• [取り組む課題]
1 > 完全試合を逃した誤審についての記事によると、最後の打者にセーフの判定を出した一塁塁審は誰ですか。
2 > 完全試合を逃した誤審についての記事から、「米大リーグで史上21回目とな」から「だという論調があふれている。」までを一字一句変えずに返してください。
3 > 完全試合を逃した誤審についての記事を、示されている最後の文の後から書き継いでください。

• [文書の抜粋]
::::
完全試合をフイにした誤審をきっかけにビデオ判定を求める議論が起きているが、ハプニングこそがスポーツの醍醐味だ

2010年6月7日(月)16時03分
マーク・コートニー

今度は慎重に 誤審の翌日、インディアンス対タイガース戦で審判を務めるジョイス(6月3日、デトロイト) Rebecca Cook-Reuters

 米大リーグで史上21回目となるはずの完全試合が無情にも、最後の最後で投手の腕から奪い取られた。6月2日のクリーブランド・インディアンス戦で、デトロイト・タイガースのアルマンド・ガララーガ投手は9回2死まで1人の走者も許さなかった。最後の打者をファーストゴロで仕留めたと思った瞬間、一塁塁審のジム・ジョイスが誤ってセーフの判定を出した

 ガララーガのチームメイトは「世紀の大誤審」に激怒し、監督も抗議したが判定は覆らなかった。試合後、ジョイスは誤審を認めて謝罪し、記者団に「あの子の完全試合をフイにしてしまった」と語った。当のガララーガは驚くほど立派な態度を貫き、「(ジョイスは)たぶん私より辛かっただろう」と語った。

 野球の試合におけるビデオ判定の適用拡大を支持する人々にとって、今回の誤審は格好の攻撃材料だ。インターネット上には、全ての判定をビデオカメラで行うべきだという論調があふれている。

 だがそれは間違っている。あらゆるスポーツにおいて、ビデオ判定の導入には強く反対すべきだ。スポーツの神髄は「不完全さの超越」を追い求めるところにある。選手がプレーし、観客がそれを見守るのは、信じられないほど素晴らしい、百万分の1の奇跡が起こる瞬間を待ち望んでいるからだ。常に完璧な筋書きがほしければ劇場に行けばいい。
::::
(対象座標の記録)

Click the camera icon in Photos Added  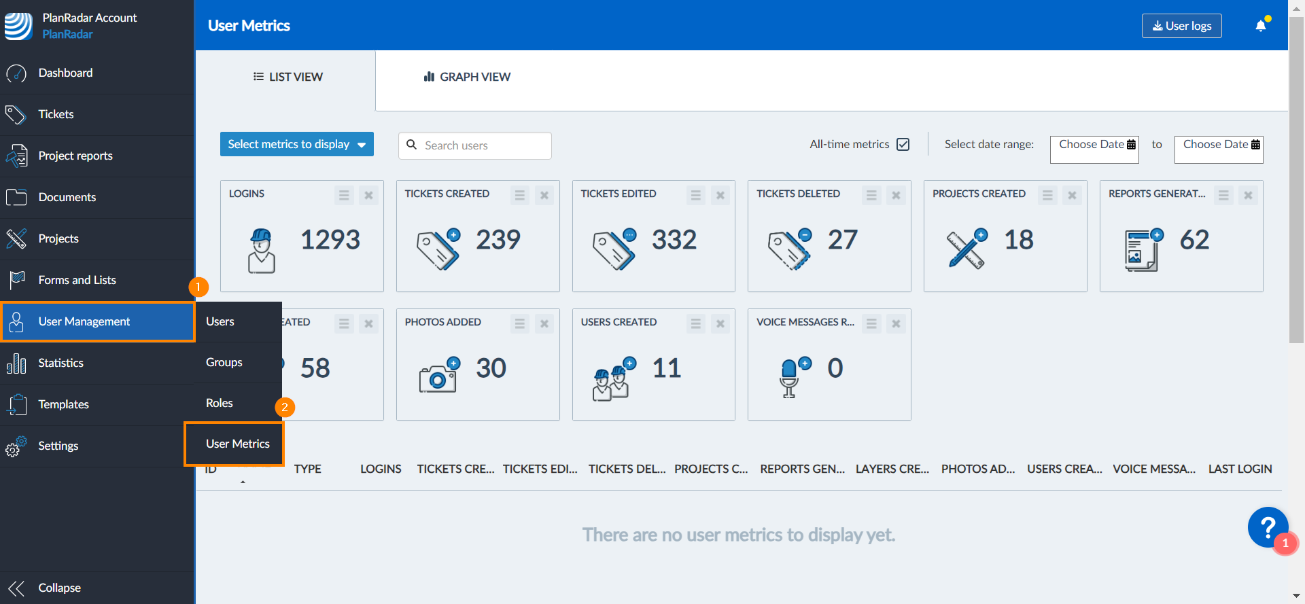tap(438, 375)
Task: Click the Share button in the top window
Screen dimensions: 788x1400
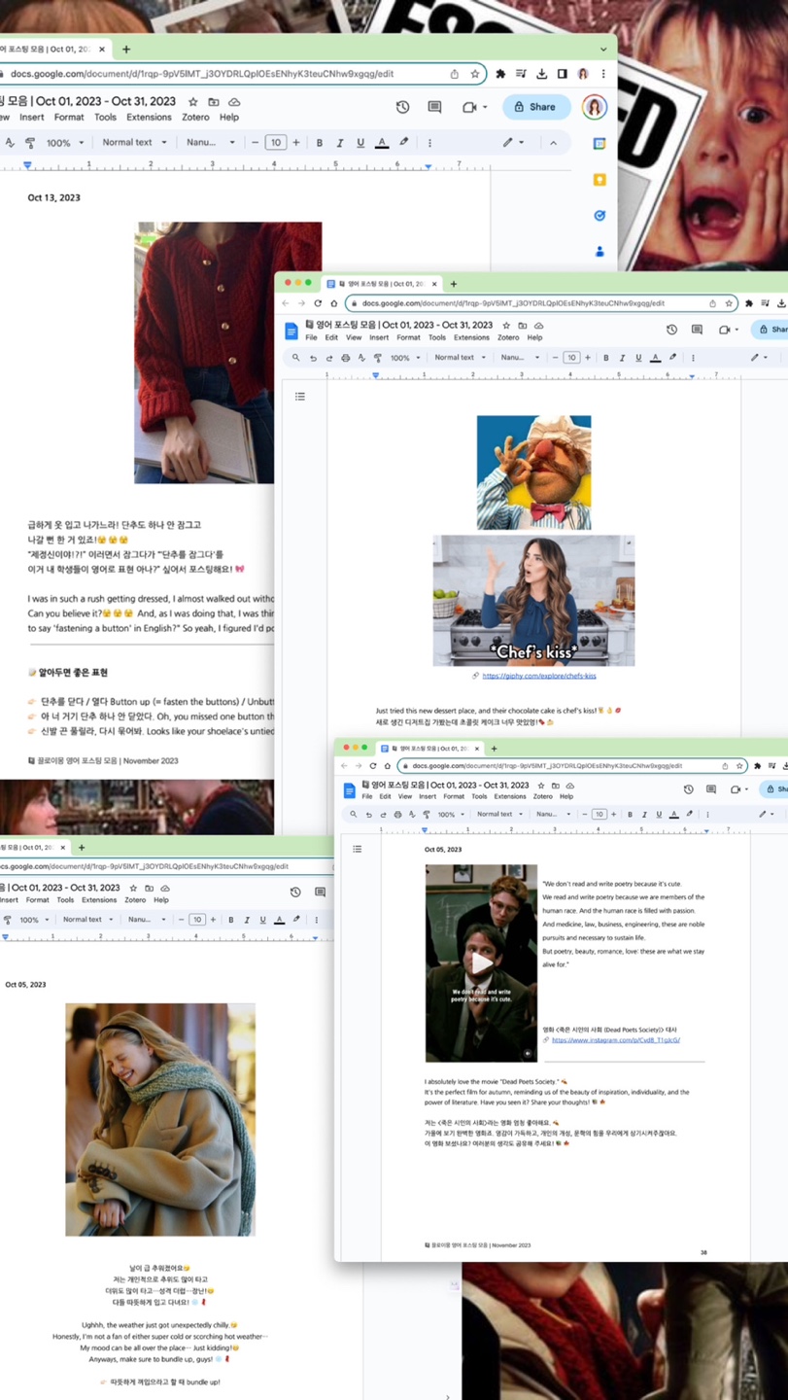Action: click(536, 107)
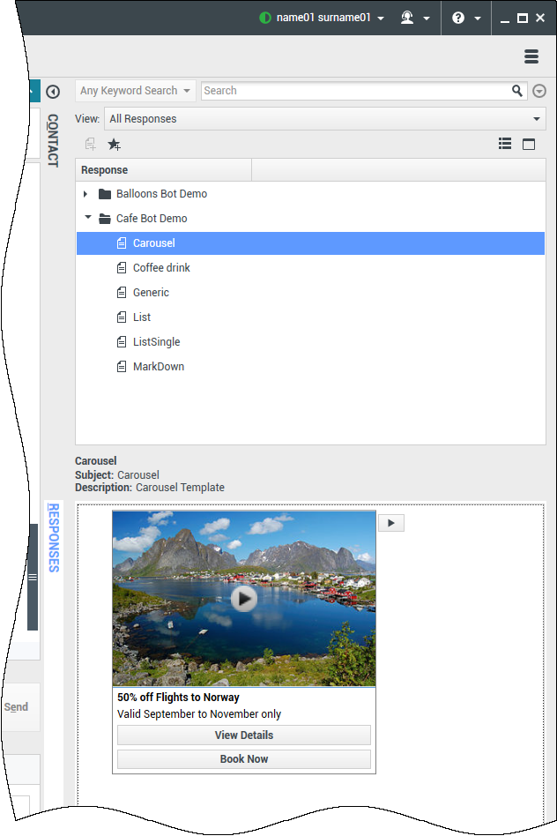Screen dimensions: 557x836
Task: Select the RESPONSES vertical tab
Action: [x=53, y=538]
::::
• [解答済みの問題]
1 > ジム・ジョイスです。

2 >
米大リーグで史上21回目となるはずの完全試合が無情にも、最後の最後で投手の腕から奪い取られた。6月2日のクリーブランド・インディアンス戦で、デトロイト・タイガースのアルマンド・ガララーガ投手は9回2死まで1人の走者も許さなかった。最後の打者をファーストゴロで仕留めたと思った瞬間、一塁塁審のジム・ジョイスが誤ってセーフの判定を出した

 ガララーガのチームメイトは「世紀の大誤審」に激怒し、監督も抗議したが判定は覆らなかった。試合後、ジョイスは誤審を認めて謝罪し、記者団に「あの子の完全試合をフイにしてしまった」と語った。当のガララーガは驚くほど立派な態度を貫き、「(ジョイスは)たぶん私より辛かっただろう」と語った。

 野球の試合におけるビデオ判定の適用拡大を支持する人々にとって、今回の誤審は格好の攻撃材料だ。インターネット上には、全ての判定をビデオカメラで行うべきだという論調があふれている。

3 >
「機械仕掛けの神様」が欲しいか

85年、カンザスシティー・ロイヤルズはこれまででただ1度のワールドシリーズ優勝を果たしているが、それは「世紀の大誤審」によって第6戦に勝利したことが大きかった。時にはこうしたハプニングが起こるもの。それこそがスポーツの醍醐味だ。

 ライトがキャッチしようとしたボールをおバカな子供がつかんで一転ホームランになり、試合の流れが変わることもある。選手の投げたボールがカモメにぶち当たり、息の根を止めることもある。スタジアムの集客イベントが、警官隊が出動するほどひどい暴動になることだってあるのだ。

 美学的観点からみたってそうだろう。選手たちが汗まみれの戦いを終えた後、天井から機械仕掛けの神様が降りて来て「ビー!ただいまの勝者は○○です」と判定する。そんなことをすべきだろうか? 今の時代にチェスの人気がないのも理由は同じ。コンピューターが人間より強いことを誰でも知っているからだ。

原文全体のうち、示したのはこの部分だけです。